---------- EXCERPTED DATA

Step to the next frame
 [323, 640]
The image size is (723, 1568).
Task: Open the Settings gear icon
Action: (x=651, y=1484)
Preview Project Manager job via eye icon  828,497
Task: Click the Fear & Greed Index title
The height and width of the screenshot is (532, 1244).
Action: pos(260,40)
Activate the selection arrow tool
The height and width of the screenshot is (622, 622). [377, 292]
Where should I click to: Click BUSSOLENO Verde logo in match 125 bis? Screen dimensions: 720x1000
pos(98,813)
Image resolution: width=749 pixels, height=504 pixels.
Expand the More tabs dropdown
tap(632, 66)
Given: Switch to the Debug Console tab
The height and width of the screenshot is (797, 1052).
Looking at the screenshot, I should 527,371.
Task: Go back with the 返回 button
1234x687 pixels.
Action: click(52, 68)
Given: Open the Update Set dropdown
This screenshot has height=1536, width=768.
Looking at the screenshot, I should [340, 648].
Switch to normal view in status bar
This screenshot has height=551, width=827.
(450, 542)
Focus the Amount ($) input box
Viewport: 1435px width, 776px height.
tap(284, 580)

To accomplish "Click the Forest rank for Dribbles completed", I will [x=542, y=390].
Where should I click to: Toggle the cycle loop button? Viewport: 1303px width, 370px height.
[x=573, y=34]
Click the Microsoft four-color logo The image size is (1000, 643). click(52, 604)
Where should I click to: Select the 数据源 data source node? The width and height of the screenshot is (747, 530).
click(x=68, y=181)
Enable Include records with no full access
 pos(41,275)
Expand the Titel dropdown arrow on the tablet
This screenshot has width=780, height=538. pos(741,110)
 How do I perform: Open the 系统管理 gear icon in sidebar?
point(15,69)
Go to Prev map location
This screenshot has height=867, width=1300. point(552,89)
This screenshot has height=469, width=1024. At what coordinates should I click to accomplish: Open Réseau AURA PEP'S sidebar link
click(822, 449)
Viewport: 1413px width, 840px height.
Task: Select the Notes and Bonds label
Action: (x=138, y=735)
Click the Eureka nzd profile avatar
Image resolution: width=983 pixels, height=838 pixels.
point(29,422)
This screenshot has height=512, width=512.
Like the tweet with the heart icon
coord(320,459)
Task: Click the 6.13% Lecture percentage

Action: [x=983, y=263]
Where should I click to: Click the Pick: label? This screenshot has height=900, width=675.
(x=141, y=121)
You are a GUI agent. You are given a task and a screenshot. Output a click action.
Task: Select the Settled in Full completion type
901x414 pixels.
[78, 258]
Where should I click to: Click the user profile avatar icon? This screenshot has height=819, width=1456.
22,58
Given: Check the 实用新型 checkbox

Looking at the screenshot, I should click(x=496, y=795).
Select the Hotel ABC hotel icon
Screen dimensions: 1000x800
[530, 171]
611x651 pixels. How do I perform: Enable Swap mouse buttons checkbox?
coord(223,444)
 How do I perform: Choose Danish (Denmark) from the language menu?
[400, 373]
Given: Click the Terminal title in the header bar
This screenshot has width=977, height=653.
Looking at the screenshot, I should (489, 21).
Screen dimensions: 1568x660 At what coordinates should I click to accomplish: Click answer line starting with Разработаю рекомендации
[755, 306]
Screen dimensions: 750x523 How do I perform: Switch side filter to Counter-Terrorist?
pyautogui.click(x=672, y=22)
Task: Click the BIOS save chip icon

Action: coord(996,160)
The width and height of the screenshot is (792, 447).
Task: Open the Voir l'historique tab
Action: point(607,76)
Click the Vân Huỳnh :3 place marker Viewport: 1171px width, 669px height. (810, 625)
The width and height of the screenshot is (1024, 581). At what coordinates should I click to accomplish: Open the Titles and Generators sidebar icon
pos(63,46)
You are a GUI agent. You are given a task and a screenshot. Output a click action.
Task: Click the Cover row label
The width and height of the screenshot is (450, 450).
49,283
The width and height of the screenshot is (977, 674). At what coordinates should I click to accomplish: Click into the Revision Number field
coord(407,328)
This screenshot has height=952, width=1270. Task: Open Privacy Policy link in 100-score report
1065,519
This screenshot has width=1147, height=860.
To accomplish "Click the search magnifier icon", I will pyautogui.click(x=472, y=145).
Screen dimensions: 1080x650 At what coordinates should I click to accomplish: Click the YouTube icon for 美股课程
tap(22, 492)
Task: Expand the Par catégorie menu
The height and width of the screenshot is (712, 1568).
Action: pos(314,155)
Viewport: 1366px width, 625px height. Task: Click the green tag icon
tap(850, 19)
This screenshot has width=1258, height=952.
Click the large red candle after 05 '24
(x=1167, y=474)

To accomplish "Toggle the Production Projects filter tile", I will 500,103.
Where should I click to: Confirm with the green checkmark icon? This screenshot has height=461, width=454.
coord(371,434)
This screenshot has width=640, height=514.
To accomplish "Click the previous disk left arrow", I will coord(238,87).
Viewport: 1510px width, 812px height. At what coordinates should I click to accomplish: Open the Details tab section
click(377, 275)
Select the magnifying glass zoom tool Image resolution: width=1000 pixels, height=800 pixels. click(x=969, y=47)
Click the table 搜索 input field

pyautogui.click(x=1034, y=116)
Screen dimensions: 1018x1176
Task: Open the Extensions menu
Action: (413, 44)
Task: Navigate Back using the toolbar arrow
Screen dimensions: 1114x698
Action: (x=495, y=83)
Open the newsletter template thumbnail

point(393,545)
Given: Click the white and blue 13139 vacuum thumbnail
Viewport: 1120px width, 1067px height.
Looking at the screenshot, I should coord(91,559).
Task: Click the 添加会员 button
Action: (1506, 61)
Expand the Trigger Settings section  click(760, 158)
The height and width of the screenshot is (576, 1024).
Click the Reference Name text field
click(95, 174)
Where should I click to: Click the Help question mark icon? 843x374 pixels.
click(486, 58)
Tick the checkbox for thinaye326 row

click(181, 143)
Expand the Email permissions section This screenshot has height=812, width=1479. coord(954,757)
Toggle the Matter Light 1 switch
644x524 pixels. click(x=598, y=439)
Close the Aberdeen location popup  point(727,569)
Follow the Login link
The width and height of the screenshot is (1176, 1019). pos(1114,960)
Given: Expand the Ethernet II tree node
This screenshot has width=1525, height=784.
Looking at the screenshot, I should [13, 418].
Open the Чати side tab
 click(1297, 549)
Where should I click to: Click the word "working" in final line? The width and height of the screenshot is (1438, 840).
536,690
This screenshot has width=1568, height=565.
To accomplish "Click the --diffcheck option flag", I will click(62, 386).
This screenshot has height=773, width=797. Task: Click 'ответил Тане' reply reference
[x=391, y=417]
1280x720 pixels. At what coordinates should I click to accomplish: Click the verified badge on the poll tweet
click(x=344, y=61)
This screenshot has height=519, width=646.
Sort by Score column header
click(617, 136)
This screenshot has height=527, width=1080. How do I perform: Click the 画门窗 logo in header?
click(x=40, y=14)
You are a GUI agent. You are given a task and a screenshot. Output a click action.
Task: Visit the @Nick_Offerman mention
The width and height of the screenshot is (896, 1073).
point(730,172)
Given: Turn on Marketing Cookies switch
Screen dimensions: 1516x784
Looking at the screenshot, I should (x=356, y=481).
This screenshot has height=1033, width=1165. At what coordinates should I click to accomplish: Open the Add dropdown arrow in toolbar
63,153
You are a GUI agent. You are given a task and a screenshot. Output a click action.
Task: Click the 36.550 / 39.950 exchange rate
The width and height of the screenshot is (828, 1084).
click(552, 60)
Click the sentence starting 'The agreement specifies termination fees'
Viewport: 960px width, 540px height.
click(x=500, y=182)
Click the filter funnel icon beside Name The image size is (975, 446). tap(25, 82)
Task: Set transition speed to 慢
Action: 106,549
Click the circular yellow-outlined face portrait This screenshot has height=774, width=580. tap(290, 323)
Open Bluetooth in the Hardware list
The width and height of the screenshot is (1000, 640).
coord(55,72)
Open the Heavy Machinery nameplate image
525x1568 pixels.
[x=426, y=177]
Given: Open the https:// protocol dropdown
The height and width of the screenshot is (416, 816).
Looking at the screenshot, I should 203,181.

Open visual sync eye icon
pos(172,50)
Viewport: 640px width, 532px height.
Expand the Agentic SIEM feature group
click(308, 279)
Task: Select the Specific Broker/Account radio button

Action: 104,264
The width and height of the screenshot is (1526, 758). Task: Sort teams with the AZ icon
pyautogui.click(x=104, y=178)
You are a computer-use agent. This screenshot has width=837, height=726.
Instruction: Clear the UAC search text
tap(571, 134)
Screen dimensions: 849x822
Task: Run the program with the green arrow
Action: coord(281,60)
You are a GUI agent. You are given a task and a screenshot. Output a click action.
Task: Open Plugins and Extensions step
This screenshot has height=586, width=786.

--------------------

→ WHAT IS REQUIRED
Look above for the line holding "Where should I click to: Click the word". Print it and every line after it, exactly, through the line holding "Given: Turn on Marketing Cookies switch".

→ ANSWER
Where should I click to: Click the word "working" in final line? The width and height of the screenshot is (1438, 840).
536,690
This screenshot has width=1568, height=565.
To accomplish "Click the --diffcheck option flag", I will click(62, 386).
This screenshot has height=773, width=797. Task: Click 'ответил Тане' reply reference
[x=391, y=417]
1280x720 pixels. At what coordinates should I click to accomplish: Click the verified badge on the poll tweet
click(x=344, y=61)
This screenshot has height=519, width=646.
Sort by Score column header
click(617, 136)
This screenshot has height=527, width=1080. How do I perform: Click the 画门窗 logo in header?
click(x=40, y=14)
You are a GUI agent. You are given a task and a screenshot. Output a click action.
Task: Visit the @Nick_Offerman mention
The width and height of the screenshot is (896, 1073).
point(730,172)
Given: Turn on Marketing Cookies switch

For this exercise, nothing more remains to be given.